▶ [What the task asks] Look through the data below and, wherever a line carries the word "panel", please copy that line.

▶ [Data to process]
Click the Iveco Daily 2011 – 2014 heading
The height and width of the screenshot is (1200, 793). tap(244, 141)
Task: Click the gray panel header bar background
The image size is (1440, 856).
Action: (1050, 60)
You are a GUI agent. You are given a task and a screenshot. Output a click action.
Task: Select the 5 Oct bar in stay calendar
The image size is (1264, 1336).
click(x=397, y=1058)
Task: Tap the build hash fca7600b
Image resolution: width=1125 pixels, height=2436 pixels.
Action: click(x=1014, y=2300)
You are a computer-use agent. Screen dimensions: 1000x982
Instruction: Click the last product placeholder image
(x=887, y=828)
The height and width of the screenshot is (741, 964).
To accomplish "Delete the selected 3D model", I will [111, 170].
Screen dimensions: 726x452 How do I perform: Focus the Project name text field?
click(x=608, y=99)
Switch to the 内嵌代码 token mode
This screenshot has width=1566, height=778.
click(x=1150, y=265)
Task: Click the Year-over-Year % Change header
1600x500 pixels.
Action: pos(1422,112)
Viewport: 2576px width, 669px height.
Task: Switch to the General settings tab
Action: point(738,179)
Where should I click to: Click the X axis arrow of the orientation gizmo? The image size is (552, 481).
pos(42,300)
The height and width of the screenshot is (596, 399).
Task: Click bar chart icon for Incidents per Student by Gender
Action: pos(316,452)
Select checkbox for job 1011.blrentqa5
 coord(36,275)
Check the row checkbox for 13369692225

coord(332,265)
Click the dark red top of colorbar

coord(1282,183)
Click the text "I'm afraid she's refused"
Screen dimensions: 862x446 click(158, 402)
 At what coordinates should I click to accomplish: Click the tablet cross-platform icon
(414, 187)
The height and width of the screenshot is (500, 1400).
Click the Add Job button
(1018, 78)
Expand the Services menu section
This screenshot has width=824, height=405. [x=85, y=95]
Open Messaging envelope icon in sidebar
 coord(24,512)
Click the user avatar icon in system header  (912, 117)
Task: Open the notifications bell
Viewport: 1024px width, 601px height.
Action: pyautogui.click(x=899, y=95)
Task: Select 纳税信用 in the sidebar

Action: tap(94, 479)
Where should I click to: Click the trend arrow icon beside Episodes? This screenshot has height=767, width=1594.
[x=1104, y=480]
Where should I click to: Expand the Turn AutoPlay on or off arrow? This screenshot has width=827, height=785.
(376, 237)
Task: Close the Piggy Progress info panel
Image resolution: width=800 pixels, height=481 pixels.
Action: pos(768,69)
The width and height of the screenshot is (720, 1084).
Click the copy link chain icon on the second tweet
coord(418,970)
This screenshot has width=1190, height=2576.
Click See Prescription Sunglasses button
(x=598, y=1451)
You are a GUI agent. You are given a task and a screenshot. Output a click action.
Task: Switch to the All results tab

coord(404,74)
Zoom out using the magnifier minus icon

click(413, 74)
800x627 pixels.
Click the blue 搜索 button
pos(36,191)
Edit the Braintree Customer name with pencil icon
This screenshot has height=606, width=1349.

▶ [Expected answer]
Task: Click the gray panel header bar background
Task: Close the Piggy Progress info panel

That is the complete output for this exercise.